Veteran educator Gary Stager, Ph.D. is the author of Twenty Things to Do with a Computer – Forward 50, co-author of Invent To Learn — Making, Tinkering, and Engineering in the Classroom, publisher at Constructing Modern Knowledge Press, and the founder of the Constructing Modern Knowledge summer institute. He led professional development in the world’s first 1:1 laptop schools thirty years ago and designed one of the oldest online graduate school programs. Gary is also the curator of The Seymour Papert archives at DailyPapert.com. Learn more about Gary here.
2 thoughts on “My EuroLogo 2007 Paper”
I have mixed feeling about your paper. My impression is that the core of it is at the end, the elaboration of the continuum grid from traditional educational routines to powerful constructionist activities. This part I see as quite valuable.

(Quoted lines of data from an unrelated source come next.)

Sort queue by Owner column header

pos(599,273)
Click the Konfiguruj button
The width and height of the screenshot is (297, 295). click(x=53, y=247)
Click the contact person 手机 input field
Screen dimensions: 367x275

I don’t like paragraph 2 of your abstract. “Mudpie” and “material” for me is not a compelling alternative to tutee
Earlier on in the paper you use the term “powerful ideas” a fair bit but sometimes it comes across as rhetoric. What exactly is meant by powerful ideas and what powerful ideas did Papert cover in Mindstorms and which powerful ideas did he leave out? I feel that needs to be tightened up. Some powerful ideas are mentioned (eg. probability) but I’m not sure that its power is clearly explained. Some powerful ideas do emerge more clearly in the grid / continuum at the end.
I felt your paper was poorly organised internally. You have a list of 8 dot points at the start – flaws in existing models of evaluation of computers in education. It was a bit of a struggle for me to connect those 8 points to the body of your paper. Here is my summary:
point 1: pp. 3-5
point 2-3: ought to be combined, pp. 5-6
point 4: ??
point 5: ??
point 6-7: pp. 9-14
point 8: pp. 6-8 is out of order which I found confusing
Hope this does not sound too critical. It’s very hard to articulate the “powerful ideas” concept in a fully convincing manner. I’ve think you’ve made a start but that it also needs more work.

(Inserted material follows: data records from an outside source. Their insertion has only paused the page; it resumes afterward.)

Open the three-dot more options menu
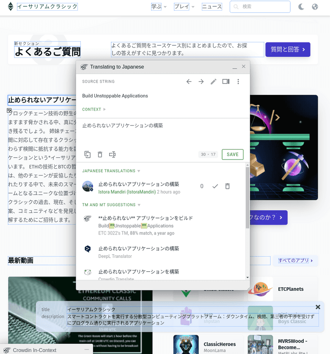This screenshot has height=354, width=330. 238,82
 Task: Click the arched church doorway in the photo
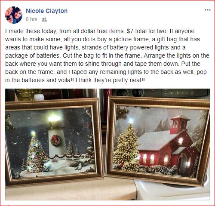[x=182, y=163]
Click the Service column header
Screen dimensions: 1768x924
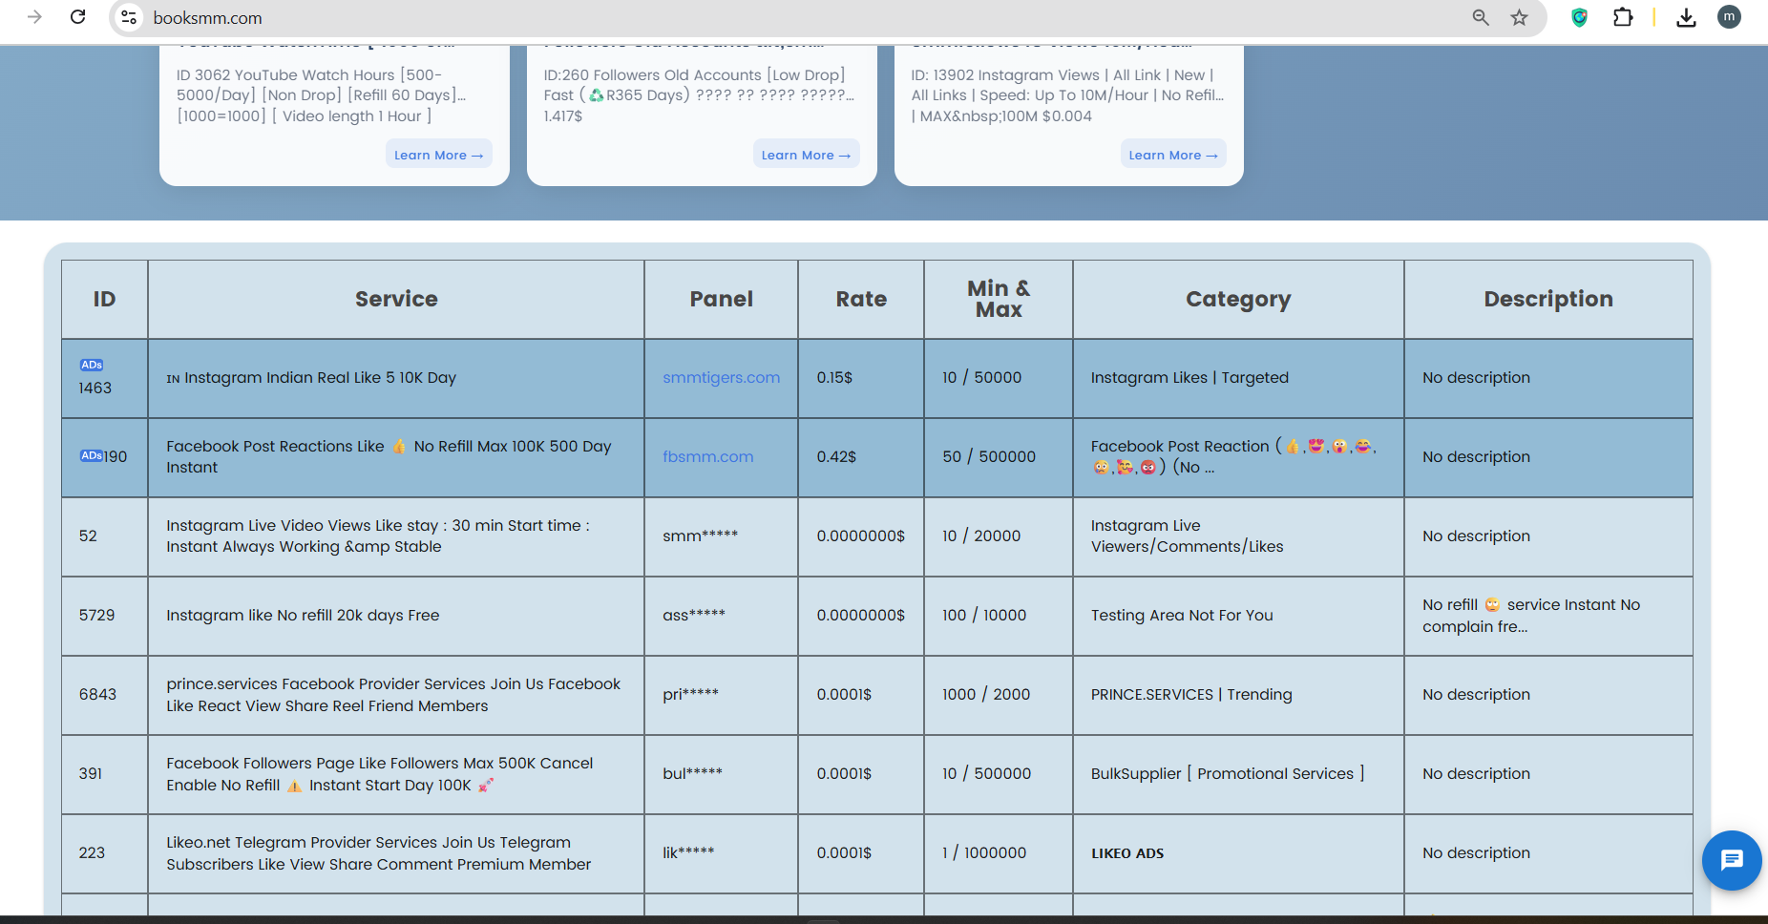click(396, 300)
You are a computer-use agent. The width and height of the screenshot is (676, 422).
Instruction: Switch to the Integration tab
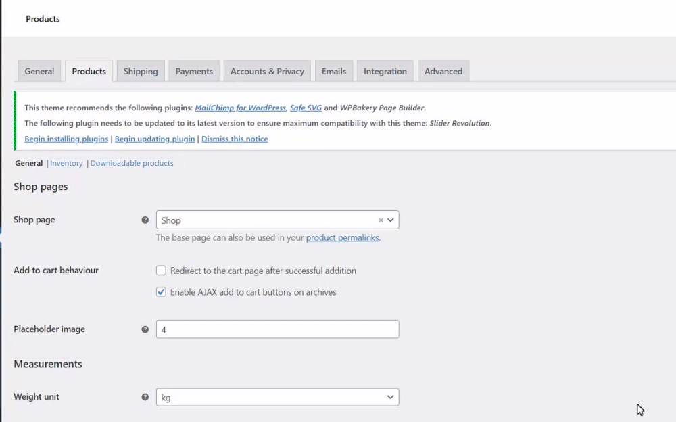385,71
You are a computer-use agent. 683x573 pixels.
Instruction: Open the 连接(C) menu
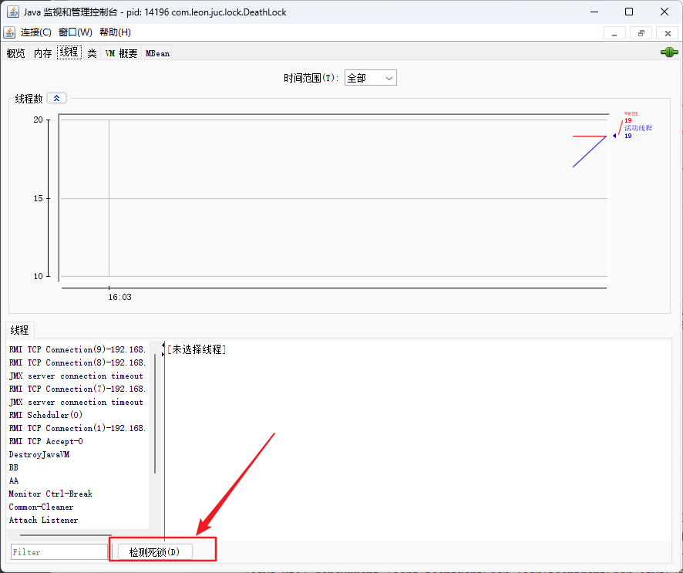35,32
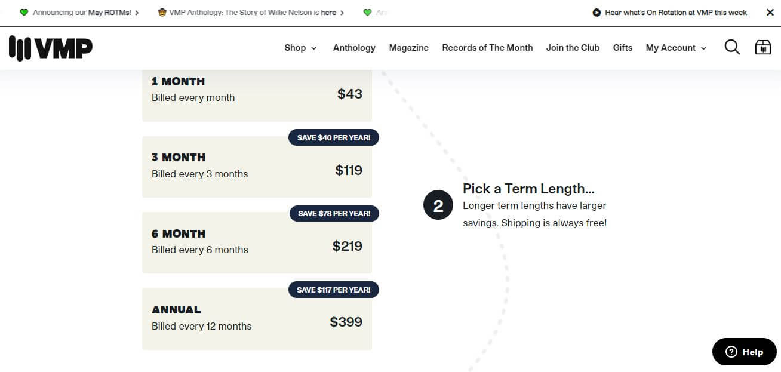Dismiss the announcement bar with X
The width and height of the screenshot is (781, 372).
coord(770,13)
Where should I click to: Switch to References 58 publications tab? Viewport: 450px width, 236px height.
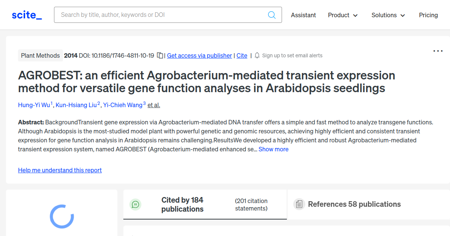[354, 204]
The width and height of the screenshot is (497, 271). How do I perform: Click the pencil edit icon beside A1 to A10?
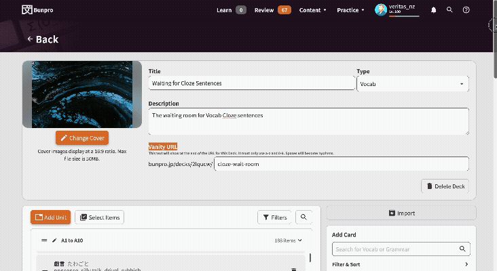tap(54, 241)
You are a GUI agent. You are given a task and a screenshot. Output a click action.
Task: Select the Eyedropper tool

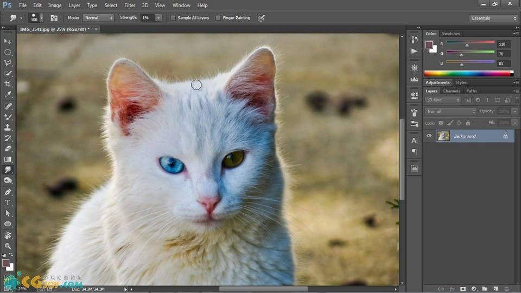point(8,95)

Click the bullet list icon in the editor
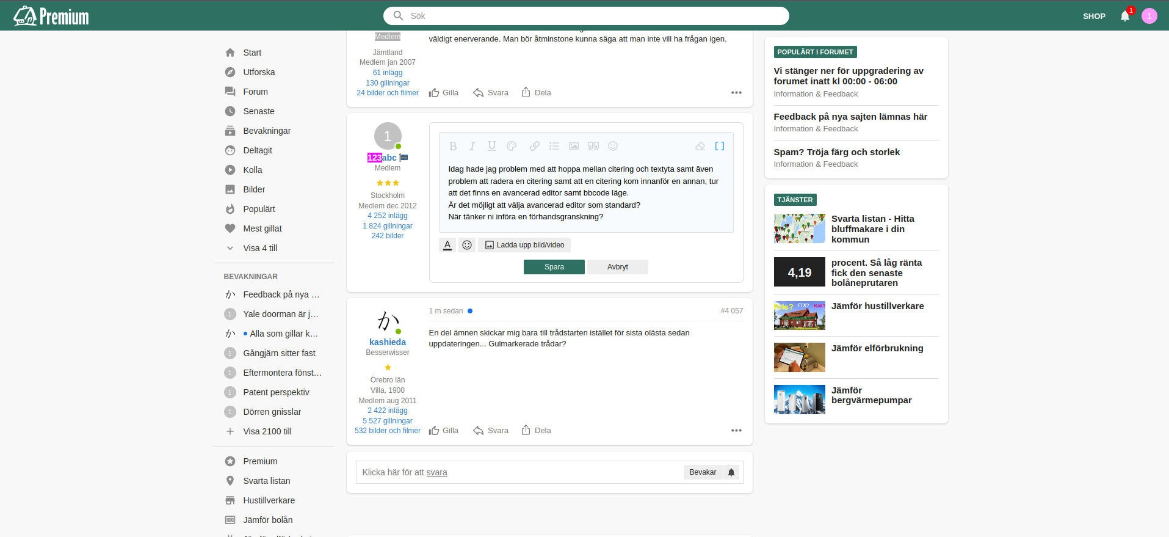[554, 146]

btw Mark Guzdial (who you quote on page 8) has a great blog in which he expands further on the curriculum reform yo mention. I summarise some of his blog posts on my blog, here
Thank you for taking the time to read my paper. I have been disappointed in the seeming lack of interest.

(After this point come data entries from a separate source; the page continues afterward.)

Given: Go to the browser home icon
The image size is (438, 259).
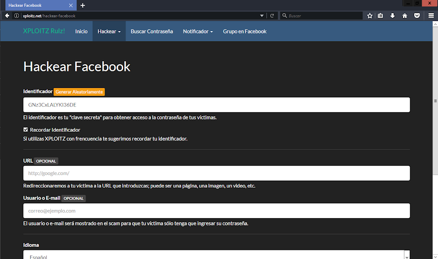Looking at the screenshot, I should click(404, 16).
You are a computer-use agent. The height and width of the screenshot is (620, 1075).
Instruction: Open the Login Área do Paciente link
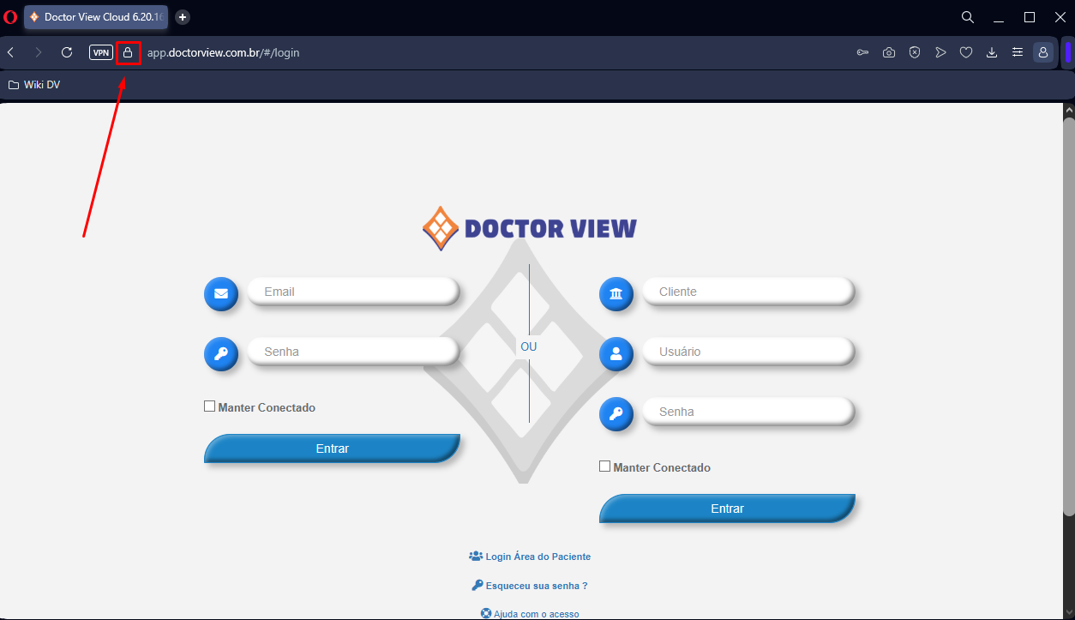coord(538,557)
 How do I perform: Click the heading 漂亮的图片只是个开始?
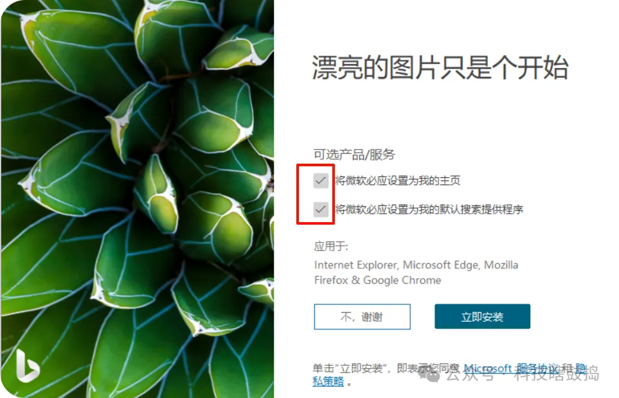point(440,67)
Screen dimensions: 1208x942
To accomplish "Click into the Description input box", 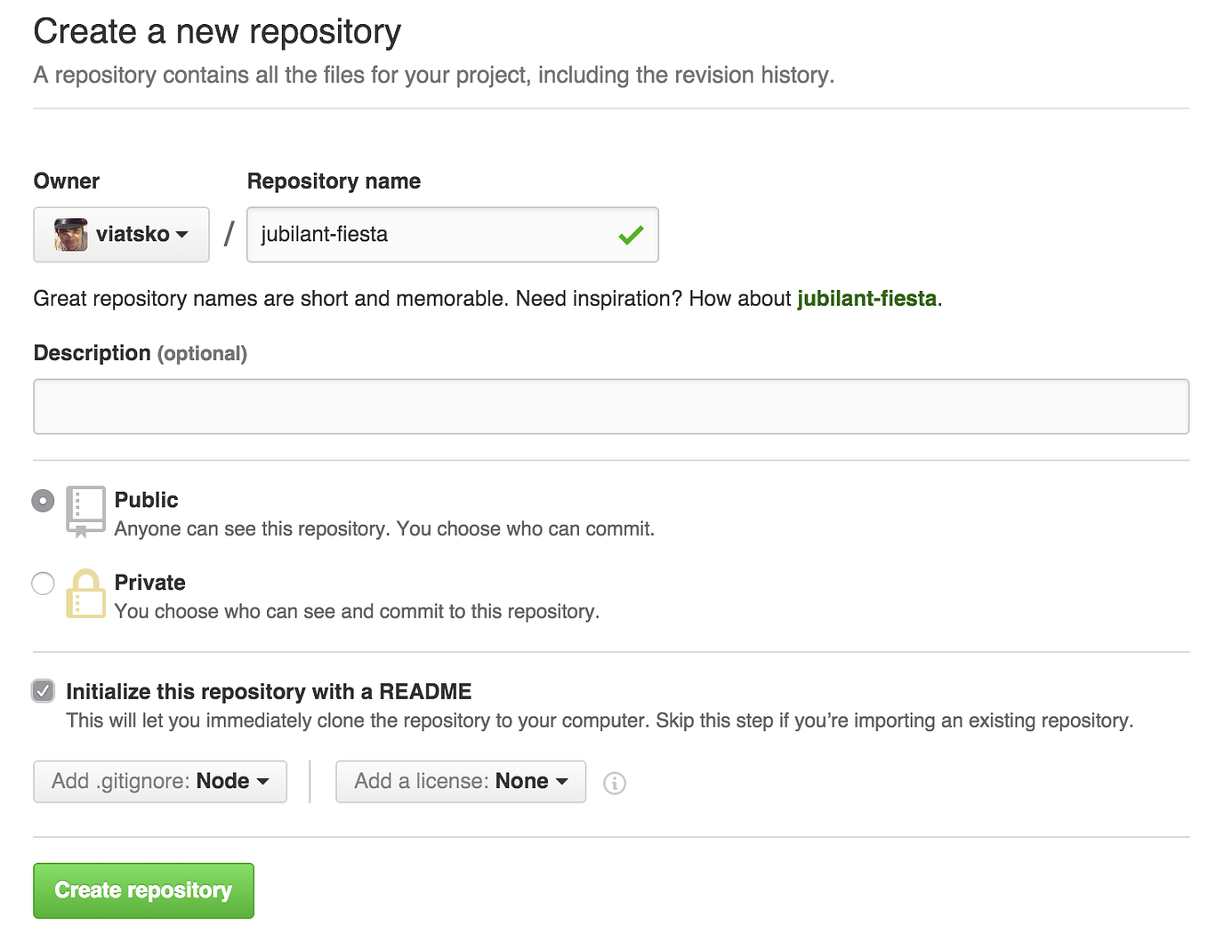I will (611, 407).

Of course, any piece of writing can be better. However, in my defense, a few points need to be addressed:
1)The paper was written for a conference proceedings constrained by physical space limitations (number of pages/words). That is why all eight flaws are not explored in depth. I needed to offer my new content within a limited number of pages while also providing evidence of familiarity with the existing literature.
2) I believe that material is a much better metaphor for computing than tutee. We could have a much longer discussion about this point. However, in the context of speaking about Papert, I documented his perspective on the subject.
3) I said explicitly that this paper was intended to start a conversation.
4) The audience for the paper was specialized. Future iterations of the work may be embellished and expanded for a more general audience.
I’m delighted that you think that the continuum examples I provided are potentially useful. I suspect that many other readers will take umbrage. It was hard at the Logo conference (Eurologo) to persuade people that I wasn’t saying that computer activities are the best activities for learning.
I was saying that if you are use a computer for learning purposes, certain kinds of activities are richest because their existence is dependent on the computer.
I know that Mark Guzdial has a blog. The blogosphere is infinite, but paper-based documents do not lend themselves to hyperlinks. Thanks for including Mark’s link here. He does terrific work.